SANTOS, Paulo Rodrigues dos. Garimpando ao Léu. In: FONSECA, Wilson Dias da. Meu Baú Mocorongo. Belém (Pará): Secult; Seduc, 2006. 6 v. V. 5, pp. 1343-1344.

* Nota: Atualmente, o Cemitério de Nossa Senhora dos Mártires, o mais antigo da cidade, tem frente para a Avenida São Sebastião, que no início se chamou Rua Novo Mundo. De acordo com Wilde Dias da Fonseca (Santarém: Logradouros Públicos. Santarém (PA): Instituto Cultural Boanerges Sena, 2007. p. 11-12), o logradouro conhecido, à época do fato aqui narrado, como Rua Nova ou Rua de Cima era a atual Avenida Rui Barbosa, não a Avenida São Sebastião. Como se explica isto? Segundo o mesmo Wilde Fonseca, para a abertura da futura Avenida São Sebastião foi preciso recuar a parte da frente do cemitério, que perdeu parte de sua área original; isto quer dizer que a frente do cemitério era bem mais próxima da Avenida Rui Barbosa.

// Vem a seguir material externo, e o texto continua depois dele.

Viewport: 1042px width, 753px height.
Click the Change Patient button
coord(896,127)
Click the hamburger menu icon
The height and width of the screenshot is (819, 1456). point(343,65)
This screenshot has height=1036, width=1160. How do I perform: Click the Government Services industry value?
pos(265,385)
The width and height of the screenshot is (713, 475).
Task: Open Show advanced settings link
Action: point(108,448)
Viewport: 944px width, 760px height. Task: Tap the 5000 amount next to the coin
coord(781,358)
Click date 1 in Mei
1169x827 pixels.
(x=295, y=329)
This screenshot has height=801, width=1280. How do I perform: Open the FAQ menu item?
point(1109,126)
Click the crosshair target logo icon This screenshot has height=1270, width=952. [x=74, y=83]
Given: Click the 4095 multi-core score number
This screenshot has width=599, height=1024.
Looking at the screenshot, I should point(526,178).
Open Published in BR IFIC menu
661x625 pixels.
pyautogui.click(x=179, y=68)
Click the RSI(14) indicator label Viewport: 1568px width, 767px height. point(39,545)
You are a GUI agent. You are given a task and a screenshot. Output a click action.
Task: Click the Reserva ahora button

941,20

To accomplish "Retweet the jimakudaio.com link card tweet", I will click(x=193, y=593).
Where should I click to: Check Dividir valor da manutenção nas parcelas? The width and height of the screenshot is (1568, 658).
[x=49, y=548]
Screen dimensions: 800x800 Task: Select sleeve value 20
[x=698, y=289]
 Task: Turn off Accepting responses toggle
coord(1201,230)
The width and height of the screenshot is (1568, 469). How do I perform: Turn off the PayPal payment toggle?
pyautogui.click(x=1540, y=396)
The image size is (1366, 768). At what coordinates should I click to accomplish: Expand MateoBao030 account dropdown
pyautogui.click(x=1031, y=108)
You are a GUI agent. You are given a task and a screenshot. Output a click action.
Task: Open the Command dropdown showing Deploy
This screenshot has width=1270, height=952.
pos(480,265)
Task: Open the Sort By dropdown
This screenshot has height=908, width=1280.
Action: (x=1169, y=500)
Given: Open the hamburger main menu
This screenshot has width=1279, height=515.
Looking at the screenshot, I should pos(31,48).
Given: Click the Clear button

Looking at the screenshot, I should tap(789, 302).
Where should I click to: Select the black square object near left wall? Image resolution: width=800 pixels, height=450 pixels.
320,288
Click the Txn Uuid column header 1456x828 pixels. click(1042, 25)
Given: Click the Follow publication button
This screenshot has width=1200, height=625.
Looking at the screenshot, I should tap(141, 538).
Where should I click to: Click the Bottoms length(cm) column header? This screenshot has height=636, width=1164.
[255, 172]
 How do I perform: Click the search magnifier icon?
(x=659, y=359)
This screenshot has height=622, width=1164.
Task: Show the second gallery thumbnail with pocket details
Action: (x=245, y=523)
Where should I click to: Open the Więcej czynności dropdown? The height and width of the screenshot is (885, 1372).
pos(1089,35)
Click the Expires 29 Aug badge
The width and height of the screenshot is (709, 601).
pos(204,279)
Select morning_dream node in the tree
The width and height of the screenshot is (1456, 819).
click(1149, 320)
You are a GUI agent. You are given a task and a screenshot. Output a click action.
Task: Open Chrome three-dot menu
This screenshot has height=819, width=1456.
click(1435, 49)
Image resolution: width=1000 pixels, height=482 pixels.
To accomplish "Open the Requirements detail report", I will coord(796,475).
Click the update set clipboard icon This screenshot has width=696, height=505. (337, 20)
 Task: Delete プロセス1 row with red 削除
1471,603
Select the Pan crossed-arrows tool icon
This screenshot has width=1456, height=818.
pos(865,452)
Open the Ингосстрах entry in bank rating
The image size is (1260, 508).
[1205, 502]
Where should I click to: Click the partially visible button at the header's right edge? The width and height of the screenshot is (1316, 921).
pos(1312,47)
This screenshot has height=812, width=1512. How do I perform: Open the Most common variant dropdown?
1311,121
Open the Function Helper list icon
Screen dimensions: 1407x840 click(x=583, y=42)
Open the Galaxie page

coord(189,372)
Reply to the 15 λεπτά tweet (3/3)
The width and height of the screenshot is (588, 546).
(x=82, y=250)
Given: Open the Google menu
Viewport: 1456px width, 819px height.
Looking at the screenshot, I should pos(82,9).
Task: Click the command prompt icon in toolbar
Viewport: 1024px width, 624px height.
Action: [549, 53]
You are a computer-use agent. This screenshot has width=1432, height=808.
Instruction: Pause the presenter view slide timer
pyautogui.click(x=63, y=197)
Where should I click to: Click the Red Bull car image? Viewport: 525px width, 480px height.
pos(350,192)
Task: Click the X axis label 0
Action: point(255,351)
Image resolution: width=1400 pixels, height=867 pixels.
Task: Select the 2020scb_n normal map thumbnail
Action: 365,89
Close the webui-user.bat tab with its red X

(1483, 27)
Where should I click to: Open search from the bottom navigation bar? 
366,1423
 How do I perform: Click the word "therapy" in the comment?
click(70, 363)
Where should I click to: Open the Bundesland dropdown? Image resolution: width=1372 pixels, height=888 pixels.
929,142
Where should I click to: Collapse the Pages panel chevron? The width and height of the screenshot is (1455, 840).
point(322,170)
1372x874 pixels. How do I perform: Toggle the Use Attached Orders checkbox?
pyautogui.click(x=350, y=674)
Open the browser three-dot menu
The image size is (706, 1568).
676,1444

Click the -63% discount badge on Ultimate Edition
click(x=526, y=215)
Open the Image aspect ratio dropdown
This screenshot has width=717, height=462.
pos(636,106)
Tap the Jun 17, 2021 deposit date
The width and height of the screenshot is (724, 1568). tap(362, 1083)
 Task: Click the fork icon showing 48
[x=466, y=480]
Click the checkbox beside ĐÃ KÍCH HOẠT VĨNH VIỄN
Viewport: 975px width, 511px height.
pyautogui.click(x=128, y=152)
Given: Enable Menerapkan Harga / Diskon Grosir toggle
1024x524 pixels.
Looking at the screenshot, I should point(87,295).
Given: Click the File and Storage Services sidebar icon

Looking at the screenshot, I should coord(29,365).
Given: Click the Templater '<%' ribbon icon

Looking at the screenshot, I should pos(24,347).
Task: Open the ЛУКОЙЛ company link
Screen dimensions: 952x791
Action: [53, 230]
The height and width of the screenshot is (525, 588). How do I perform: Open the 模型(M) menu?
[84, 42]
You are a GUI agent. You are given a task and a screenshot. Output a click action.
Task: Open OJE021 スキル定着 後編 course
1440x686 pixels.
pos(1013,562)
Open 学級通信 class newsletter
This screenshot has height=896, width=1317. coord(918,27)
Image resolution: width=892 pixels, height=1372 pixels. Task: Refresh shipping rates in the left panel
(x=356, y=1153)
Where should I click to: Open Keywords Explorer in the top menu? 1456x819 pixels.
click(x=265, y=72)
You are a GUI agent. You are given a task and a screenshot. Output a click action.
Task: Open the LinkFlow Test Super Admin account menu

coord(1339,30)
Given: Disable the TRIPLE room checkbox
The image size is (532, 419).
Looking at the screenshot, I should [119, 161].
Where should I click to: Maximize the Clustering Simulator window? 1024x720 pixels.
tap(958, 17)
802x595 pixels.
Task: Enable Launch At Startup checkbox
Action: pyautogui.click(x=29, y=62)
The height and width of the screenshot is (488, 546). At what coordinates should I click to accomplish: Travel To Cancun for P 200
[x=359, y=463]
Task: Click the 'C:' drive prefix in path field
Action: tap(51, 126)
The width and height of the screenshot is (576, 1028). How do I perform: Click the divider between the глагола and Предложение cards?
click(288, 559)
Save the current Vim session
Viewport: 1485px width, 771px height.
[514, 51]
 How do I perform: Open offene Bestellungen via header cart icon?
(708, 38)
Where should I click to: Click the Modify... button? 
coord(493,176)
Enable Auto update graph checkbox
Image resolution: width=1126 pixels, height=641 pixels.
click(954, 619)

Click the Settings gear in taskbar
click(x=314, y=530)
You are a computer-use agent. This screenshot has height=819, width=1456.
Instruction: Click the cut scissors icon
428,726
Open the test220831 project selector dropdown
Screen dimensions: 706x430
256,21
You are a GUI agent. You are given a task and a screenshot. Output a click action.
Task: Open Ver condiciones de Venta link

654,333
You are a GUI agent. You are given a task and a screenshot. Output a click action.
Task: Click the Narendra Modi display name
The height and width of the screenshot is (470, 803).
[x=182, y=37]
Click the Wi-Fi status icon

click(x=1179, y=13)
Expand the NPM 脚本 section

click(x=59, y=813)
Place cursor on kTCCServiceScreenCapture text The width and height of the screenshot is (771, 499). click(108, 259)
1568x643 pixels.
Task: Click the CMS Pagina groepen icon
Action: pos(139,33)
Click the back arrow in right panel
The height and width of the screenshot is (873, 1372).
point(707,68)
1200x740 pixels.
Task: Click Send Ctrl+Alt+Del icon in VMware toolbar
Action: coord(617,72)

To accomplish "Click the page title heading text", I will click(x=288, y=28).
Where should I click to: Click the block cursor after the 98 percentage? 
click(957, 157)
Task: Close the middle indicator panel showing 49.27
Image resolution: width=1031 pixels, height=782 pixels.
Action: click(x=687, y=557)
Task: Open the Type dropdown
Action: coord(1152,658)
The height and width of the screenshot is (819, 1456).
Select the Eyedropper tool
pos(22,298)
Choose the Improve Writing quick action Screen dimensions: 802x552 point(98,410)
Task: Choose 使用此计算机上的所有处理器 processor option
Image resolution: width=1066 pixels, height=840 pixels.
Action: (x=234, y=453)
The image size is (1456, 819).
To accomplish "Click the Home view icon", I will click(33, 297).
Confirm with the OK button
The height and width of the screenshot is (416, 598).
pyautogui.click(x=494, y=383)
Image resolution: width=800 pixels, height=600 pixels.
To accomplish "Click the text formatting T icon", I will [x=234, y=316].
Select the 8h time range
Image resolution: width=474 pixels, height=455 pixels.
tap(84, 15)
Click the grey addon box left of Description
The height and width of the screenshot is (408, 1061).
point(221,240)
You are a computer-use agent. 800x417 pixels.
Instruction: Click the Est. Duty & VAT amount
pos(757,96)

Santarém, Pará, 21/9/2015.

Anacronismo

Matei um pouco da saudade das aulas que tive com o Prof. João Adolfo Hansen no curso de Letras da FFLCH/USP. Diz ele logo no começo de seu livro sobre o Padre Manoel da Nóbrega e a educação no século XVI:

“Quando se fala da educação, do ensino, da instrução e da catequese desenvolvidos pela missão jesuítica, deve-se especificar a historicidade desses conceitos nas circunstâncias luso-brasileiras em que ocorrem para não generalizar anacronicamente os modos como são entendidos hoje. A sociedade portuguesa do século XVI não é burguesa, iluminista ou liberal. Sua experiência do tempo é outra, diferente da experiência temporal moderna, pois pressupõe a presença providencial de Deus como Causa e Fim da sua história. Também é outra sua doutrina de poder, que não é democrática; de “pessoa humana”, que é escolástica; de linguagem e realidade, que é motivada como participação das coisas, homens, eventos e palavras na substância metafísica de Deus. Fundamentadas metafisicamente e ordenadas pela teologia-política católica, as doutrinas de tempo, história, poder, pessoa, linguagem e realidade mobilizadas nas práticas do programa catequese e escola são corporativas, integrando-se nas malhas das relações pessoais que constituem a hierarquia do Estado monárquico português.”
HANSEN, João Adolfo. Manuel da Nóbrega. Recife: Massangana, 2010. p. 11-12.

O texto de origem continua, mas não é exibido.